__Task to complete__. Return the records verbatim.
Entries provided START
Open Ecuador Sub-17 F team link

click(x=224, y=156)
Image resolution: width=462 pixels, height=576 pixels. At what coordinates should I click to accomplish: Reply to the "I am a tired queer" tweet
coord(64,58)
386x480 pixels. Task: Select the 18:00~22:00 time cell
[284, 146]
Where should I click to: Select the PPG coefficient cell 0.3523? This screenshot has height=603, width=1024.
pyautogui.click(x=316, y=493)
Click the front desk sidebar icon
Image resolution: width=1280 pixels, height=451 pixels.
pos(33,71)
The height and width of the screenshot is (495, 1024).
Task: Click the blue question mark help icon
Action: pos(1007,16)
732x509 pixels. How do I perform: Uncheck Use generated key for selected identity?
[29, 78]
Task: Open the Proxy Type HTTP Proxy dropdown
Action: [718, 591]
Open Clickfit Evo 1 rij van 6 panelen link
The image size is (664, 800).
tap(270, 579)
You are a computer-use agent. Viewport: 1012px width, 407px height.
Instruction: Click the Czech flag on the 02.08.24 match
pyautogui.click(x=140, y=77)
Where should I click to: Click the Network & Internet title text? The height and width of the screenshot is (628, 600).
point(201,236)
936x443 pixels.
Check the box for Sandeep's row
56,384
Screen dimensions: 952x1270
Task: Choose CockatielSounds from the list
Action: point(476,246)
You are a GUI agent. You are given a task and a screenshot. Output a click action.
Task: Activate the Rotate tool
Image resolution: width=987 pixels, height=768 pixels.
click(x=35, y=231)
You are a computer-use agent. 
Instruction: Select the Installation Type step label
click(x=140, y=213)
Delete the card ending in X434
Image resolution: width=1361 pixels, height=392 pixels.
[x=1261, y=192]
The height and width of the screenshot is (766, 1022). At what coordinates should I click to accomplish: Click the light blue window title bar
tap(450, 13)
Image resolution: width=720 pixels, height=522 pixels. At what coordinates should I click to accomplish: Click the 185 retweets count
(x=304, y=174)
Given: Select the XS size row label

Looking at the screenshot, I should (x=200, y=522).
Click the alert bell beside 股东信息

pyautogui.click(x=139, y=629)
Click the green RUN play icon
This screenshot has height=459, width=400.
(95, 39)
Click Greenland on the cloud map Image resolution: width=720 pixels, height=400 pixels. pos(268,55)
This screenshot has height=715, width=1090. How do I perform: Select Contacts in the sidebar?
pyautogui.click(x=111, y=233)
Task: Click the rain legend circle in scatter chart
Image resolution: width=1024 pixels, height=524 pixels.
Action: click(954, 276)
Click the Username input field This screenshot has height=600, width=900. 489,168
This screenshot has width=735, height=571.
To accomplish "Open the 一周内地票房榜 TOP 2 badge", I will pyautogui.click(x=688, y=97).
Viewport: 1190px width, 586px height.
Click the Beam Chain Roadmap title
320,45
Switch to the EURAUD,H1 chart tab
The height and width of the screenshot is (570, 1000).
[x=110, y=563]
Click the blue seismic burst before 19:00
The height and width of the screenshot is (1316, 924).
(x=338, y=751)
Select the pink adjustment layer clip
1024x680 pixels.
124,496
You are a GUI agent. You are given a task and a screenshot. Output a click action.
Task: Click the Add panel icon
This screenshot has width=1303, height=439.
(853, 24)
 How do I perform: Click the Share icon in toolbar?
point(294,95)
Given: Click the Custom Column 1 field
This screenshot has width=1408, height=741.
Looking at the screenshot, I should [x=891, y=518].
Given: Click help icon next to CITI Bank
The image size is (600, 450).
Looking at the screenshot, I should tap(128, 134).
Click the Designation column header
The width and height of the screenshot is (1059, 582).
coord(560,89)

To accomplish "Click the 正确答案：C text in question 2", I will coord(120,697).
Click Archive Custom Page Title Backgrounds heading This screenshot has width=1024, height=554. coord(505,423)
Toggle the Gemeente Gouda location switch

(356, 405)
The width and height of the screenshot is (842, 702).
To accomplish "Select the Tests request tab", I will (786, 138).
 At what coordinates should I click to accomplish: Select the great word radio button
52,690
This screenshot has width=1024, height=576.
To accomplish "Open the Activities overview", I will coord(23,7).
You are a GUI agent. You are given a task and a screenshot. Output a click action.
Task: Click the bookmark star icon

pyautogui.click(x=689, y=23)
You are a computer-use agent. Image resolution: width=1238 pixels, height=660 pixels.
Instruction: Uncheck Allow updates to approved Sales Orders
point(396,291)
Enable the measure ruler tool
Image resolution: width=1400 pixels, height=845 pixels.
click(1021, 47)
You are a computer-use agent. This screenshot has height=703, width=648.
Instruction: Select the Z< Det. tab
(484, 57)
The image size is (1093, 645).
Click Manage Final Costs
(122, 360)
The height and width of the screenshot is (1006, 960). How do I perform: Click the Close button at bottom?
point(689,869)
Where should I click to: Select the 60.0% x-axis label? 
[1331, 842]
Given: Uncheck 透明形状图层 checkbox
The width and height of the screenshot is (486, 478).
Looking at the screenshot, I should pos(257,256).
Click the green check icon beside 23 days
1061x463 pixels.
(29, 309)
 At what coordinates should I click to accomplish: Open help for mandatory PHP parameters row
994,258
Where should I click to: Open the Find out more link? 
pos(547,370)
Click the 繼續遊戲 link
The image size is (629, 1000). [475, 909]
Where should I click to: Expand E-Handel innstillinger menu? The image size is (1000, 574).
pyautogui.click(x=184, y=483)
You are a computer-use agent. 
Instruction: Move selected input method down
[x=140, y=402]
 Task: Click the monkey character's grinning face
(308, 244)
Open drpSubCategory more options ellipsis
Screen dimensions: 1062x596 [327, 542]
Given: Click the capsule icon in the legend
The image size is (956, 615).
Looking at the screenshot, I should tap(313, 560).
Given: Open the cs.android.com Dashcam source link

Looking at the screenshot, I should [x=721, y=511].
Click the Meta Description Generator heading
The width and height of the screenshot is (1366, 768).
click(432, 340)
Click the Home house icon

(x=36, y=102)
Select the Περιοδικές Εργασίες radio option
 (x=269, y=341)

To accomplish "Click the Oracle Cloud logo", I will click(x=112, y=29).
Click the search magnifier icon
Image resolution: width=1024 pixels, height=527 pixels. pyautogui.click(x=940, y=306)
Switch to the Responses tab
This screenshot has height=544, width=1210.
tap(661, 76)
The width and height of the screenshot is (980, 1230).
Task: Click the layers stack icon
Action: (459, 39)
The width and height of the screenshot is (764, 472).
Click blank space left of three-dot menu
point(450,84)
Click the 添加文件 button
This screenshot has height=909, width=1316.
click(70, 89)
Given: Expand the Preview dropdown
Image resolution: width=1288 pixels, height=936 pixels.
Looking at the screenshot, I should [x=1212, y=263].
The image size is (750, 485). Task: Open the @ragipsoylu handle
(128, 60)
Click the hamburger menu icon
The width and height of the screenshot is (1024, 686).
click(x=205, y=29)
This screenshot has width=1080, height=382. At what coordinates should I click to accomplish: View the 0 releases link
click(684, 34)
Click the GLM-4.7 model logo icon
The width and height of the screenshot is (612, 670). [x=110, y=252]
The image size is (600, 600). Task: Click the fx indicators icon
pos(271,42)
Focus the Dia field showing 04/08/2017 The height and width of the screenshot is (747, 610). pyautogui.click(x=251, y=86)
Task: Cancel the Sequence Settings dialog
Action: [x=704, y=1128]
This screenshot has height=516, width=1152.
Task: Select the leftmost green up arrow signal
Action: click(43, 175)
Entries provided END
__Solution to this exercise__.
Open Ecuador Sub-17 F team link

click(x=224, y=156)
Image resolution: width=462 pixels, height=576 pixels. At what coordinates should I click to accomplish: Reply to the "I am a tired queer" tweet
coord(64,58)
386x480 pixels. Task: Select the 18:00~22:00 time cell
[284, 146]
Where should I click to: Select the PPG coefficient cell 0.3523? This screenshot has height=603, width=1024.
pyautogui.click(x=316, y=493)
Click the front desk sidebar icon
Image resolution: width=1280 pixels, height=451 pixels.
pos(33,71)
The height and width of the screenshot is (495, 1024).
Task: Click the blue question mark help icon
Action: pos(1007,16)
732x509 pixels. How do I perform: Uncheck Use generated key for selected identity?
[29, 78]
Task: Open the Proxy Type HTTP Proxy dropdown
Action: [718, 591]
Open Clickfit Evo 1 rij van 6 panelen link
The image size is (664, 800).
tap(270, 579)
You are a computer-use agent. Viewport: 1012px width, 407px height.
Instruction: Click the Czech flag on the 02.08.24 match
pyautogui.click(x=140, y=77)
Where should I click to: Click the Network & Internet title text? The height and width of the screenshot is (628, 600).
point(201,236)
936x443 pixels.
Check the box for Sandeep's row
56,384
Screen dimensions: 952x1270
Task: Choose CockatielSounds from the list
Action: point(476,246)
You are a GUI agent. You are given a task and a screenshot. Output a click action.
Task: Activate the Rotate tool
Image resolution: width=987 pixels, height=768 pixels.
click(x=35, y=231)
You are a computer-use agent. 
Instruction: Select the Installation Type step label
click(x=140, y=213)
Delete the card ending in X434
Image resolution: width=1361 pixels, height=392 pixels.
[x=1261, y=192]
The height and width of the screenshot is (766, 1022). At what coordinates should I click to accomplish: Click the light blue window title bar
tap(450, 13)
Image resolution: width=720 pixels, height=522 pixels. At what coordinates should I click to accomplish: Click the 185 retweets count
(x=304, y=174)
Given: Select the XS size row label

Looking at the screenshot, I should (x=200, y=522).
Click the alert bell beside 股东信息

pyautogui.click(x=139, y=629)
Click the green RUN play icon
This screenshot has height=459, width=400.
(95, 39)
Click Greenland on the cloud map Image resolution: width=720 pixels, height=400 pixels. pos(268,55)
This screenshot has height=715, width=1090. How do I perform: Select Contacts in the sidebar?
pyautogui.click(x=111, y=233)
Task: Click the rain legend circle in scatter chart
Image resolution: width=1024 pixels, height=524 pixels.
Action: click(954, 276)
Click the Username input field This screenshot has height=600, width=900. 489,168
This screenshot has width=735, height=571.
To accomplish "Open the 一周内地票房榜 TOP 2 badge", I will pyautogui.click(x=688, y=97).
Viewport: 1190px width, 586px height.
Click the Beam Chain Roadmap title
320,45
Switch to the EURAUD,H1 chart tab
The height and width of the screenshot is (570, 1000).
[x=110, y=563]
Click the blue seismic burst before 19:00
The height and width of the screenshot is (1316, 924).
(x=338, y=751)
Select the pink adjustment layer clip
1024x680 pixels.
124,496
You are a GUI agent. You are given a task and a screenshot. Output a click action.
Task: Click the Add panel icon
This screenshot has width=1303, height=439.
(853, 24)
 How do I perform: Click the Share icon in toolbar?
point(294,95)
Given: Click the Custom Column 1 field
This screenshot has width=1408, height=741.
Looking at the screenshot, I should [x=891, y=518].
Given: Click help icon next to CITI Bank
The image size is (600, 450).
Looking at the screenshot, I should tap(128, 134).
Click the Designation column header
The width and height of the screenshot is (1059, 582).
coord(560,89)

To accomplish "Click the 正确答案：C text in question 2", I will coord(120,697).
Click Archive Custom Page Title Backgrounds heading This screenshot has width=1024, height=554. coord(505,423)
Toggle the Gemeente Gouda location switch

(356, 405)
The width and height of the screenshot is (842, 702).
To accomplish "Select the Tests request tab", I will (786, 138).
 At what coordinates should I click to accomplish: Select the great word radio button
52,690
This screenshot has width=1024, height=576.
To accomplish "Open the Activities overview", I will coord(23,7).
You are a GUI agent. You are given a task and a screenshot. Output a click action.
Task: Click the bookmark star icon

pyautogui.click(x=689, y=23)
You are a computer-use agent. Image resolution: width=1238 pixels, height=660 pixels.
Instruction: Uncheck Allow updates to approved Sales Orders
point(396,291)
Enable the measure ruler tool
Image resolution: width=1400 pixels, height=845 pixels.
click(1021, 47)
You are a computer-use agent. This screenshot has height=703, width=648.
Instruction: Select the Z< Det. tab
(484, 57)
The image size is (1093, 645).
Click Manage Final Costs
(122, 360)
The height and width of the screenshot is (1006, 960). How do I perform: Click the Close button at bottom?
point(689,869)
Where should I click to: Select the 60.0% x-axis label? 
[1331, 842]
Given: Uncheck 透明形状图层 checkbox
The width and height of the screenshot is (486, 478).
Looking at the screenshot, I should pos(257,256).
Click the green check icon beside 23 days
1061x463 pixels.
(29, 309)
 At what coordinates should I click to accomplish: Open help for mandatory PHP parameters row
994,258
Where should I click to: Open the Find out more link? 
pos(547,370)
Click the 繼續遊戲 link
The image size is (629, 1000). [475, 909]
Where should I click to: Expand E-Handel innstillinger menu? The image size is (1000, 574).
pyautogui.click(x=184, y=483)
You are a computer-use agent. 
Instruction: Move selected input method down
[x=140, y=402]
 Task: Click the monkey character's grinning face
(308, 244)
Open drpSubCategory more options ellipsis
Screen dimensions: 1062x596 [327, 542]
Given: Click the capsule icon in the legend
The image size is (956, 615).
Looking at the screenshot, I should tap(313, 560).
Given: Open the cs.android.com Dashcam source link

Looking at the screenshot, I should [x=721, y=511].
Click the Meta Description Generator heading
The width and height of the screenshot is (1366, 768).
click(432, 340)
Click the Home house icon

(x=36, y=102)
Select the Περιοδικές Εργασίες radio option
 (x=269, y=341)

To accomplish "Click the Oracle Cloud logo", I will click(x=112, y=29).
Click the search magnifier icon
Image resolution: width=1024 pixels, height=527 pixels. pyautogui.click(x=940, y=306)
Switch to the Responses tab
This screenshot has height=544, width=1210.
tap(661, 76)
The width and height of the screenshot is (980, 1230).
Task: Click the layers stack icon
Action: (459, 39)
The width and height of the screenshot is (764, 472).
Click blank space left of three-dot menu
point(450,84)
Click the 添加文件 button
This screenshot has height=909, width=1316.
click(70, 89)
Given: Expand the Preview dropdown
Image resolution: width=1288 pixels, height=936 pixels.
Looking at the screenshot, I should [x=1212, y=263].
The image size is (750, 485). Task: Open the @ragipsoylu handle
(128, 60)
Click the hamburger menu icon
The width and height of the screenshot is (1024, 686).
click(x=205, y=29)
This screenshot has width=1080, height=382. At what coordinates should I click to accomplish: View the 0 releases link
click(684, 34)
Click the GLM-4.7 model logo icon
The width and height of the screenshot is (612, 670). [x=110, y=252]
The image size is (600, 600). Task: Click the fx indicators icon
pos(271,42)
Focus the Dia field showing 04/08/2017 The height and width of the screenshot is (747, 610). pyautogui.click(x=251, y=86)
Task: Cancel the Sequence Settings dialog
Action: [x=704, y=1128]
This screenshot has height=516, width=1152.
Task: Select the leftmost green up arrow signal
Action: click(43, 175)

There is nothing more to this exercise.